Cons: Usually, you are borrowing at a higher interest rate. It is important to remember that credit history and score are factors in your interest rate and your monthly payment. If you have a poor credit history, you will either need to retain a cosigner or have a significantly higher monthly payment.

New vs. Used Vehicle

Again, let us pretend we are still in a situation where cars are not scarce and prices are not sky high. A used vehicle may likely be the best option out there if you understand the risks. If you are someone that believes in the principle of paying cash for vehicles, no monthly payments, and not spending an outrageous amount of money outright, I would highly recommend buying a used vehicle. Many see used vehicles as a “money pit,” but most of the time, if you are taking care of routine maintenance, a used car can last a lot longer than most people expect.
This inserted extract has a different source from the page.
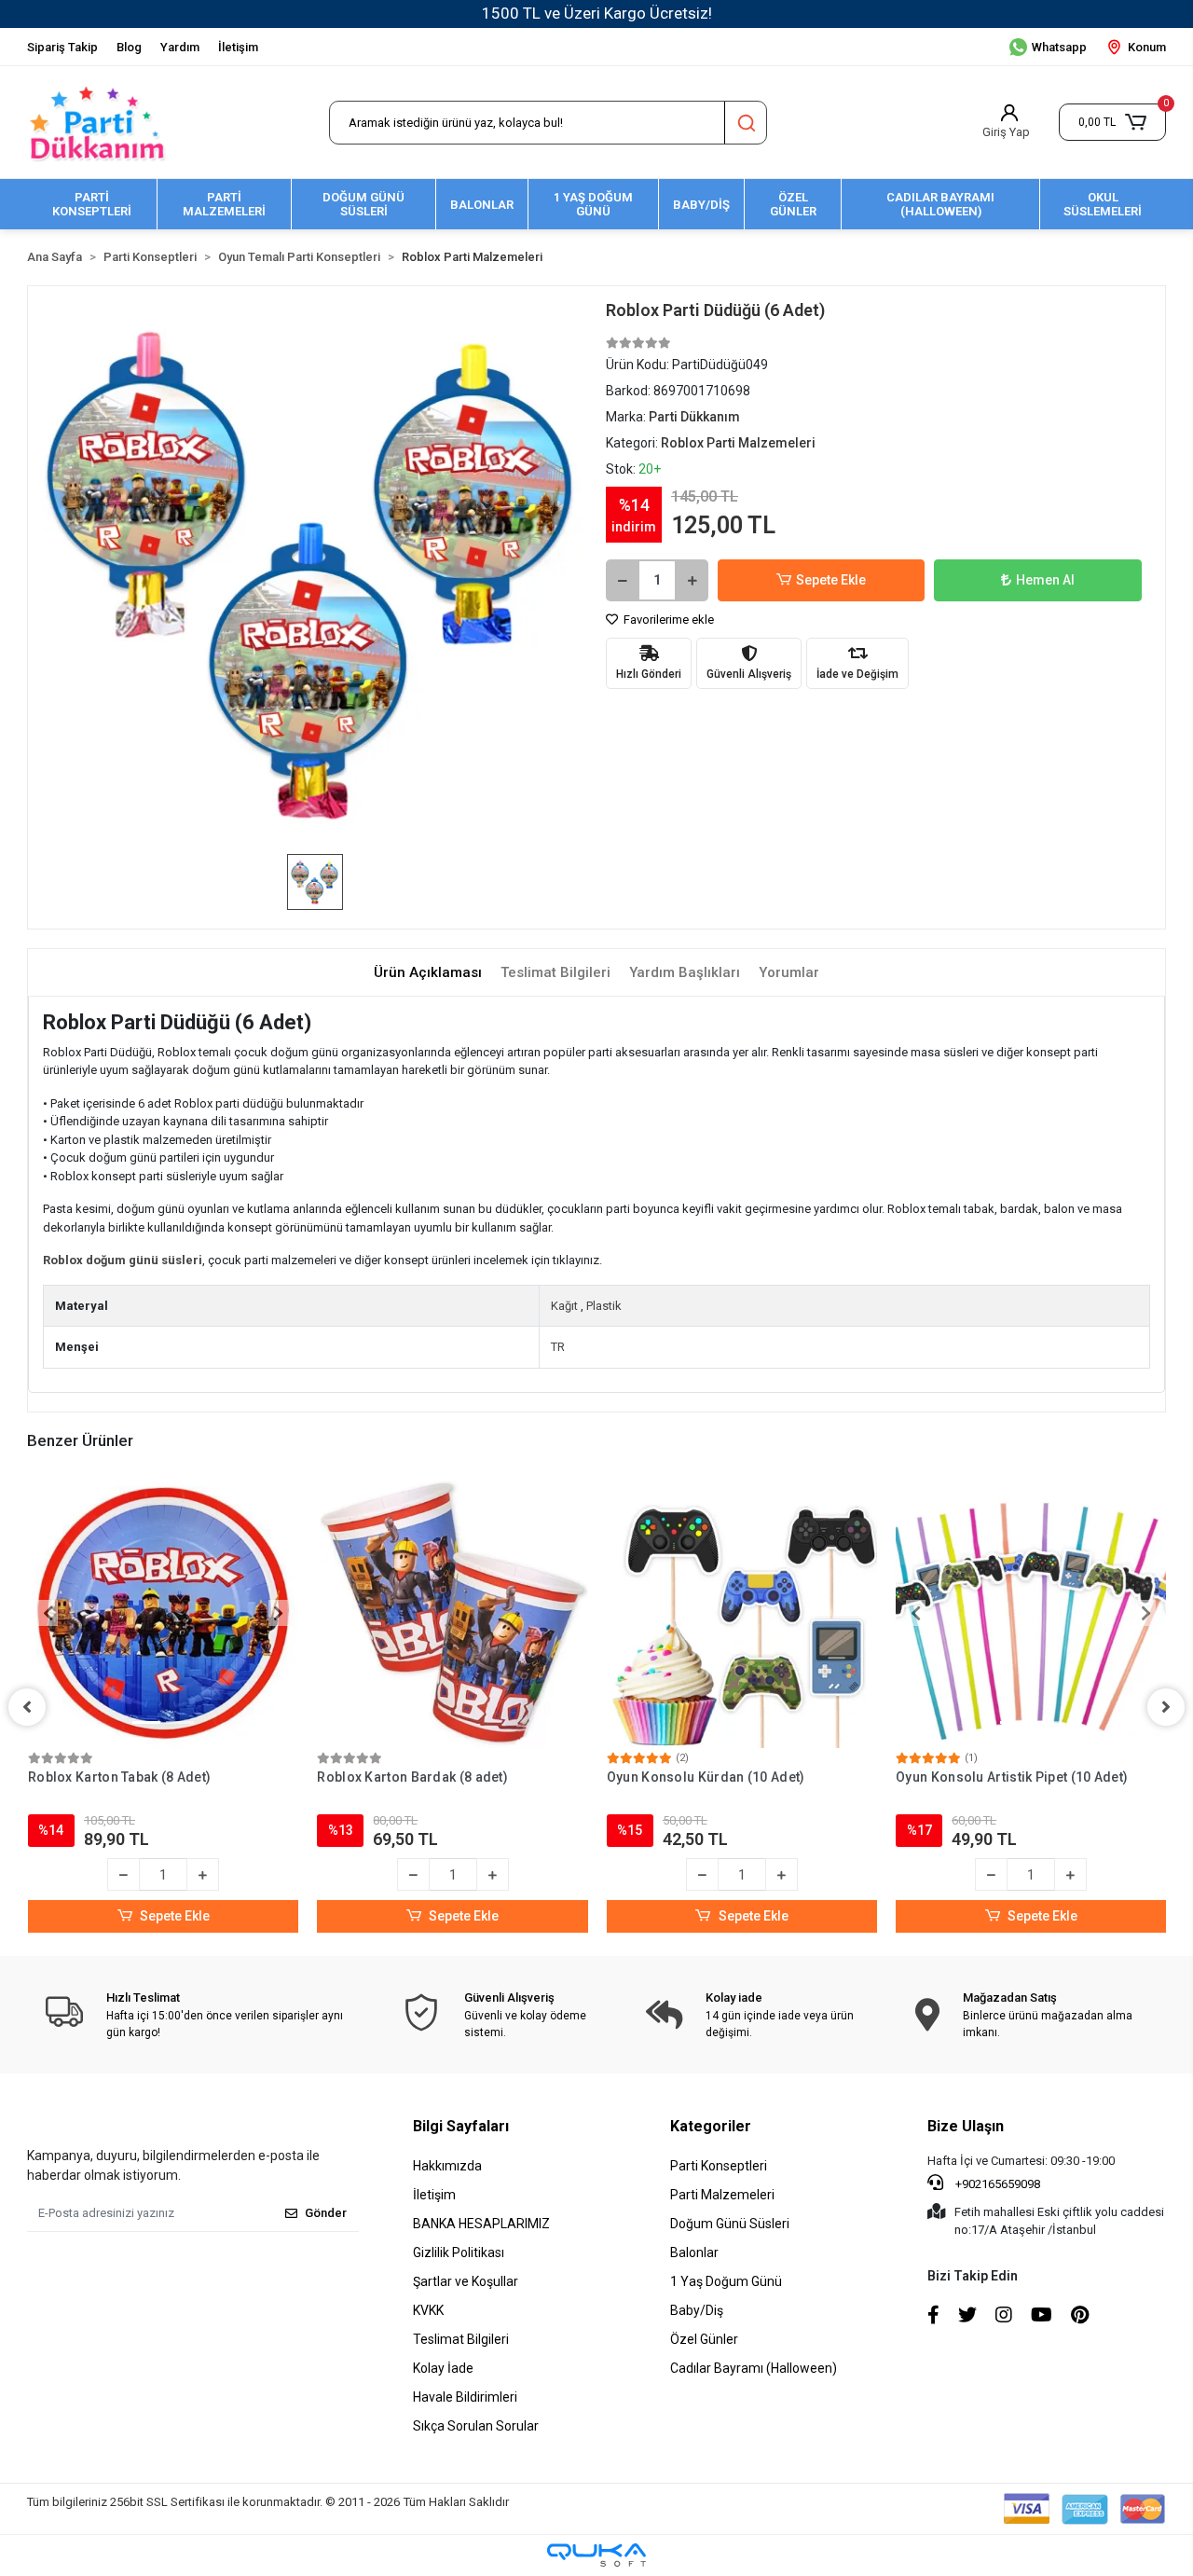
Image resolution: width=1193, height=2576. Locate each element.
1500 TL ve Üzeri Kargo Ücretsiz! (597, 13)
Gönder (326, 2213)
The downside to owning a used car is that you do not have a car warranty that comes with the purchase and provides more of a risk assumption model on the part of the consumer. Even still, most car warranties do not cover most of what you need when you have to use them.

Action Steps

In a more realistic scenario, if you do not have to buy a car right now, I would highly recommend waiting as long as possible, or at least until car prices begin to stabilize again. If you have an older vehicle, continue to do routine maintenance and required repairs and save up as much cash as you can to lower the price when you do need to buy a vehicle. If you know you want to finance a new vehicle at some point, take the time now to practice budgeting for the monthly payment you can afford vs. getting pressured into buying something you cannot afford. This practice will allow you to determine your comfortability level with a monthly payment and will allow you much more clarity when you go to find a car to purchase. Personally, I do not recommend a vehicle lease unless you want to continue to lease vehicles for an extended period of time with a low probability of buying a vehicle at some point. Although it may sound nice to get a new car every couple of years, it is simply not the best financial option on the market today. Thankfully, the current scenario will not be like this forever. Regardless of the situation, it is always best to be patient, research the best deal, ask for guidance from trusted, and do not make rash decisions on purchasing a vehicle – your wallet will thank you.